L’important étant maintenant de savoir si Nicolas Sarkozy (qui a bénéficié d’une prééminence politique et constitutionnelle parce qu’il est le Président de la République) réussira à capter et maintenir pendant trois semaines l’émotion de l’opinion en maintenant la pression liée à ce drame ou si François Hollande (qui ne pouvait être que dans un suivisme de bon aloi derrière le Président, alors uniquement Président et non Président-candidat) parvient à remettre la croissance économique et la justice sociale au creux du débat. Ou la mémoire du drame et des morts constituent les moments d’après qui ne s’effaceront pas des souvenirs de l’électorat et il n’y aura pas de referendum pour ou contre Sarkozy ni d’autres thèmes majeurs que le débat sécuritaire, ou d’autres événements (Affaire Bettencourt) viendront bousculer la fin de campagne. Tout est loin d’être joué quand on note, de sondage en sondage que la bipolarisation frustre beaucoup d’électeurs : 43% voudraient un match entre le socialiste et un autre candidat, 25% espèrent voir Sarkozy à un autre adversaire ; que Mélenchon semble dépassé par l’onde de choc «Prise de la Bastille» qu’il a d’autant plus surmédiatisé que Hollande est toujours à la recherche de son second souffle tout comme François Bayrou qui a commis l’erreur stratégique de faire du «copié-collé» avec le programme qui lui avait si bien réussi en 2007 et qui aura quelques difficultés à rebondir pour être le troisième ou le deuxième homme.

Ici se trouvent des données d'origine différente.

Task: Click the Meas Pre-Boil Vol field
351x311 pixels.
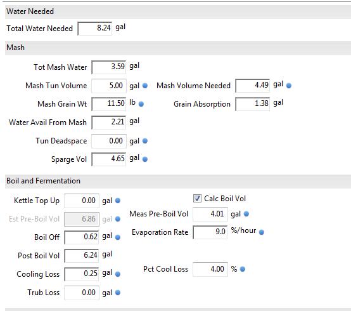Action: point(210,214)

Tout est loin d’être joué quand les sondages nous annoncent une abstention historique supérieure à 30% justifiant le commentaire de l’IFOP : «Les tueries de Toulouse ont cassé la dynamique de la campagne. Les Français ne se retrouvent plus dans les sujets abordés par les candidats.» Occasion pour le Président-candidat d’inventer une nouvelle identité politique («Tout homme est une cible pour des messages et des signaux d’appel» écrit Bertrand de Jouvenel) ainsi reproduite dans une interview à Paris-Match : «On ne gagne pas à droite. On ne gagne pas à gauche. On gagne au Peuple de France.»